Фельдшер запнулся. Хотел соврать, но не решился.

– Есть немножко.

– Имейте в виду, еще раз соврете, что всех подобрали, – пощады не ждите.

– Больше не повторится, товарищ старший лейтенант.

– У меня все. – Синцов, пересилив злобу на фельдшера и нежелание иметь с ним дело, выпростал руку из лямки и положил на стол. – Посмотрите.

– Я же вам давно говорил, товарищ старший лейтенант! – с преувеличенной укоризной воскликнул фельдшер.

Пока он делал свое дело. Синцов молчал; молчал и Гурский. Хватило ума понять, что больно. Сдерживаясь, чтобы не охнуть, Синцов заметил взгляд Гурского. Рана и в самом деле имела неважный вид и здорово болела. А главное, почти не двигались большой и указательный пальцы. Это хуже всего.

Фельдшер делал свое дело молча. Человек, видимо, дрянь, но дело знал. Только когда снова забинтовал руку и сделал из свежего бинта лямку, сказал:

– В медсанбат надо, товарищ старший лейтенант. Ушиб кости, и, возможно, нерв порван. Запустить – можно руки лишиться.

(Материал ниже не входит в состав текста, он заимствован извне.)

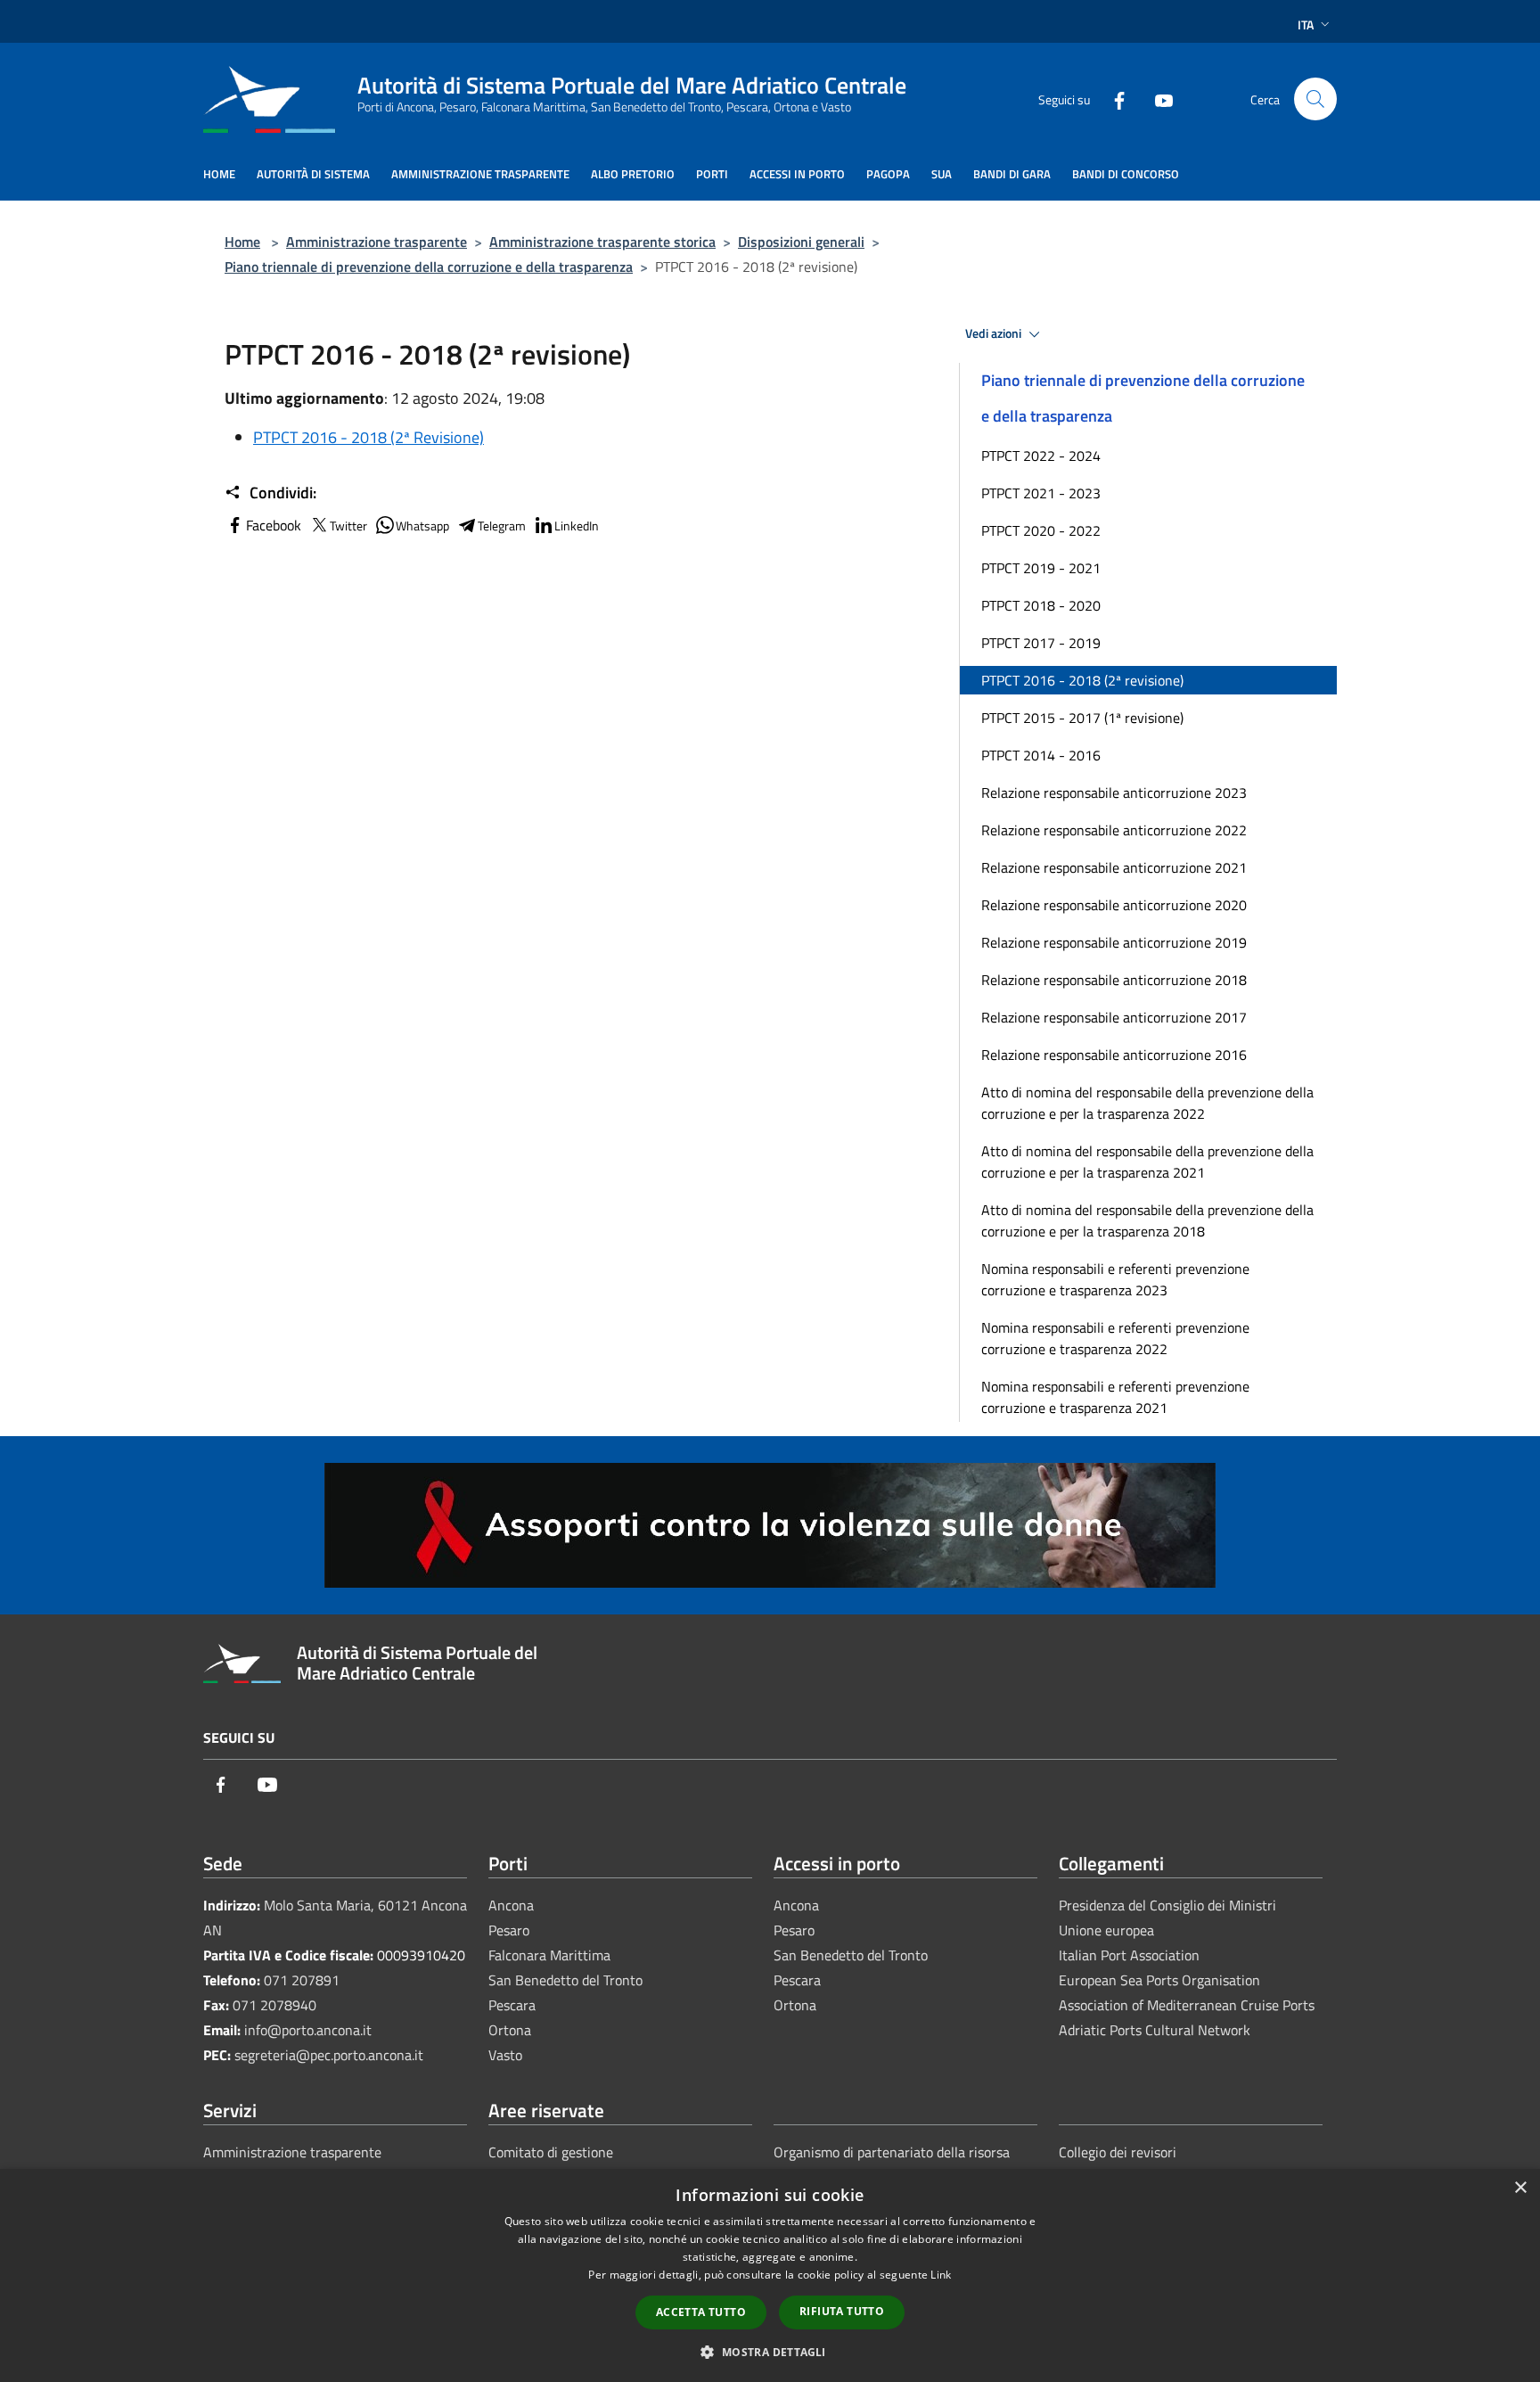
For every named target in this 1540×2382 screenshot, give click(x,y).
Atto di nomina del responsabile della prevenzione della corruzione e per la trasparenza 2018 (1147, 1220)
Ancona (511, 1905)
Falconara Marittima (549, 1955)
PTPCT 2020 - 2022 (1041, 530)
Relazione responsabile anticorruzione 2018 (1114, 979)
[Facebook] (1112, 98)
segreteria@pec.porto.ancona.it (328, 2055)
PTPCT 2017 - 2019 (1041, 642)
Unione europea (1106, 1930)
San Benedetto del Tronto (565, 1980)
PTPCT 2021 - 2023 (1041, 493)
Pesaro (508, 1930)
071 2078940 (274, 2005)
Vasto (505, 2055)
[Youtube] (1157, 98)
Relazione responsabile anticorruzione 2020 (1114, 905)
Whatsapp (422, 525)
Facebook (273, 525)
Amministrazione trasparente (376, 241)
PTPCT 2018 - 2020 (1041, 605)
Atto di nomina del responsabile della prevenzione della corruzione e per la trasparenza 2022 (1147, 1102)
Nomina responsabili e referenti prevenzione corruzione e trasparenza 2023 (1115, 1279)
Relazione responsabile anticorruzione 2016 (1114, 1054)
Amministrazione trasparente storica (602, 241)
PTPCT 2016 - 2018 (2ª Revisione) (368, 437)
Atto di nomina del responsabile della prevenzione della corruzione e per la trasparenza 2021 (1147, 1161)
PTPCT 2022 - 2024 (1041, 455)
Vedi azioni (994, 333)
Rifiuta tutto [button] (841, 2311)
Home (242, 241)
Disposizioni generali (801, 241)
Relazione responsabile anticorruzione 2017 (1114, 1017)
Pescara (512, 2005)
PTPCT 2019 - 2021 (1041, 568)
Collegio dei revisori (1117, 2152)
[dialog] (770, 2275)
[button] (769, 2352)
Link (940, 2274)
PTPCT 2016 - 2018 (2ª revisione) (1082, 680)
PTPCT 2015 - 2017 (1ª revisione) (1082, 717)
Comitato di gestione (550, 2152)
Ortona (509, 2030)
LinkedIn (576, 525)
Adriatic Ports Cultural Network (1154, 2030)
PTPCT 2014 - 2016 (1041, 755)
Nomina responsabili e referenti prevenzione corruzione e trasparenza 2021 (1115, 1397)
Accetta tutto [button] (701, 2312)
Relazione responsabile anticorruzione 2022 (1114, 830)
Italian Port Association (1129, 1955)
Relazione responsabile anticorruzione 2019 (1114, 942)
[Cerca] (1315, 99)
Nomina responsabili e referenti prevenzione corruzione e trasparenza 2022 (1115, 1338)
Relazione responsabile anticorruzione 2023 (1114, 792)
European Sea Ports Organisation (1159, 1980)
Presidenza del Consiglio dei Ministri (1167, 1905)
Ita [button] (1306, 24)
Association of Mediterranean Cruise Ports (1187, 2005)
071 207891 (302, 1980)
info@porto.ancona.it (308, 2030)
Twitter (348, 525)
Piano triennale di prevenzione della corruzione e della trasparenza (429, 266)
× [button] (1520, 2188)
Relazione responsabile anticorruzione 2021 (1114, 867)
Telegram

Синцов молча посмотрел на него: «Кто его знает? Может, и в самом деле так считает, а может, спешит дать возможность начальству опереться на медицину и уйти в тыл. Бывает ведь и так, что вслух говорят: „Разрешите остаться в строю“, а про себя ждут, чтобы похвалили и не разрешили. В душу до конца не заглянешь. Я гляжу в его, а он – в мою…»

– Идите, – сказал Синцов.

– Мой долг предупредить.

– Идите.

– Жестко вы с ним, – сказал Гурский, когда фельдшер вышел.

– А вы раненым в снегу поваляйтесь, тогда поймете, жестко или не жестко.

– Л-люблю злых, – сказал Гурский. – Д-до войны, наверно, п-подобрей были?

– До войны был ни рыба ни мясо, – Синцов помолчал и добавил: – Плохо помню, какой был.